O presidente dos Estados Unidos, Donald Trump , afirmou nessa terça-feira (16) que a Venezuela está “completamente cercada” pela maior armada já reunida na história da América do Sul e anunciou um bloqueio total a todos os petroleiros sancionados que entram e saem do país.
Em postagem na Truth Social, Trump disse que a medida tem o objetivo de pressionar o regime ditatorial de Nicolás Maduro , que ele acusa de “roubar ativos dos Estados Unidos” e financiar “terrorismo, narcotráfico, tráfico humano, sequestros e assassinatos” com petróleo extraído de campos que Washington considera de posse ilegal. O presidente ressaltou que o governo venezuelano foi classificado como organização terrorista estrangeira — incluindo o Cartel de Los Soles, liderado por Maduro, segundo os EUA — o que fundamenta, segundo ele, o “bloqueio total e completo” aos navios sob sanções.
O anúncio ocorre em meio a uma escalada recente das ações americanas contra o setor petrolífero venezuelano. Na semana passada, militares dos EUA confiscaram um petroleiro com carga de petróleo venezuelano, em operação da Guarda Costeira apoiada pelo Departamento de Justiça e pelo Departamento de Defesa. Trump confirmou a apreensão, afirmando que se tratava do maior navio desse tipo já confiscado pelos Estados Unidos.
A medida teve efeito imediato no mercado: pelo menos quatro grandes petroleiros suspenderam operações em portos venezuelanos, temendo novas interceptações. Segundo a imprensa internacional, mais de 11 milhões de barris de petróleo venezuelano estão atualmente parados a bordo de navios, aguardando instruções ou cancelamento de contratos de carregamento.
A agência Reuters informou que Washington já preparou uma lista de novos navios-alvo para possíveis apreensões nas próximas semanas, aumentando a pressão financeira sobre Caracas.
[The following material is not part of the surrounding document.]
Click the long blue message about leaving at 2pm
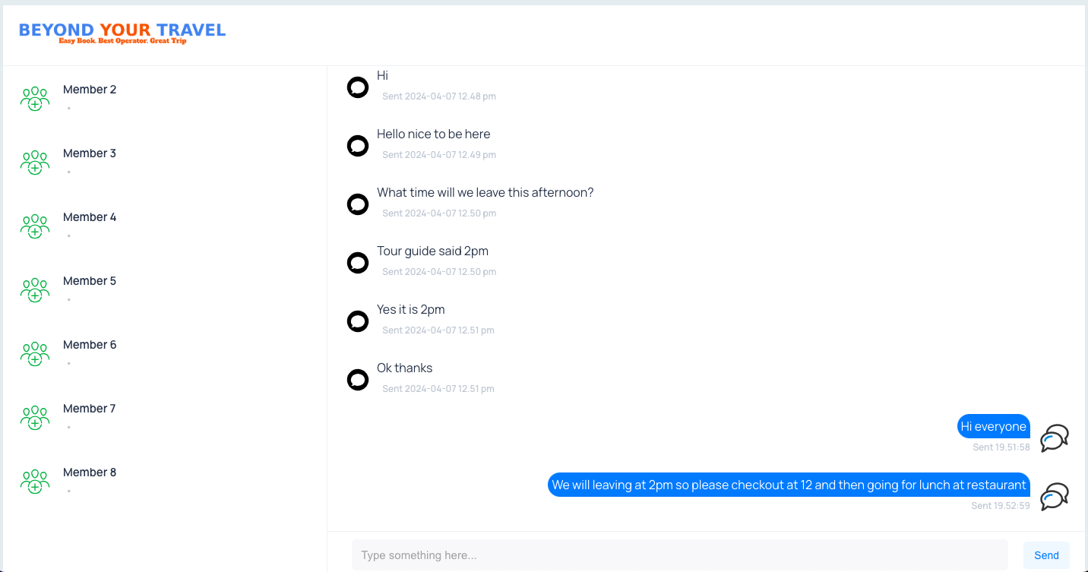The height and width of the screenshot is (572, 1088). [789, 485]
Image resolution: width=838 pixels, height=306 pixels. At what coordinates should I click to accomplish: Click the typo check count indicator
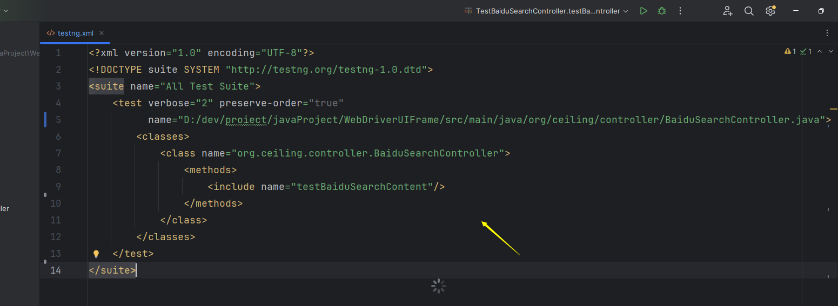[806, 51]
Atualmente, apenas embarcações fretadas pela Chevron seguem operando com petróleo venezuelano, sob licença especial dos EUA.
Trump também afirmou que imigrantes ilegais e criminosos “enviados pelo regime de Maduro” durante o governo de Joe Biden estão sendo rapidamente devolvidos à Venezuela. O presidente declarou que os Estados Unidos “não permitirão que regimes hostis ou organizações criminosas ameacem o país ou se apropriem de ativos americanos”, exigindo a devolução imediata de “petróleo, terras e outros bens”.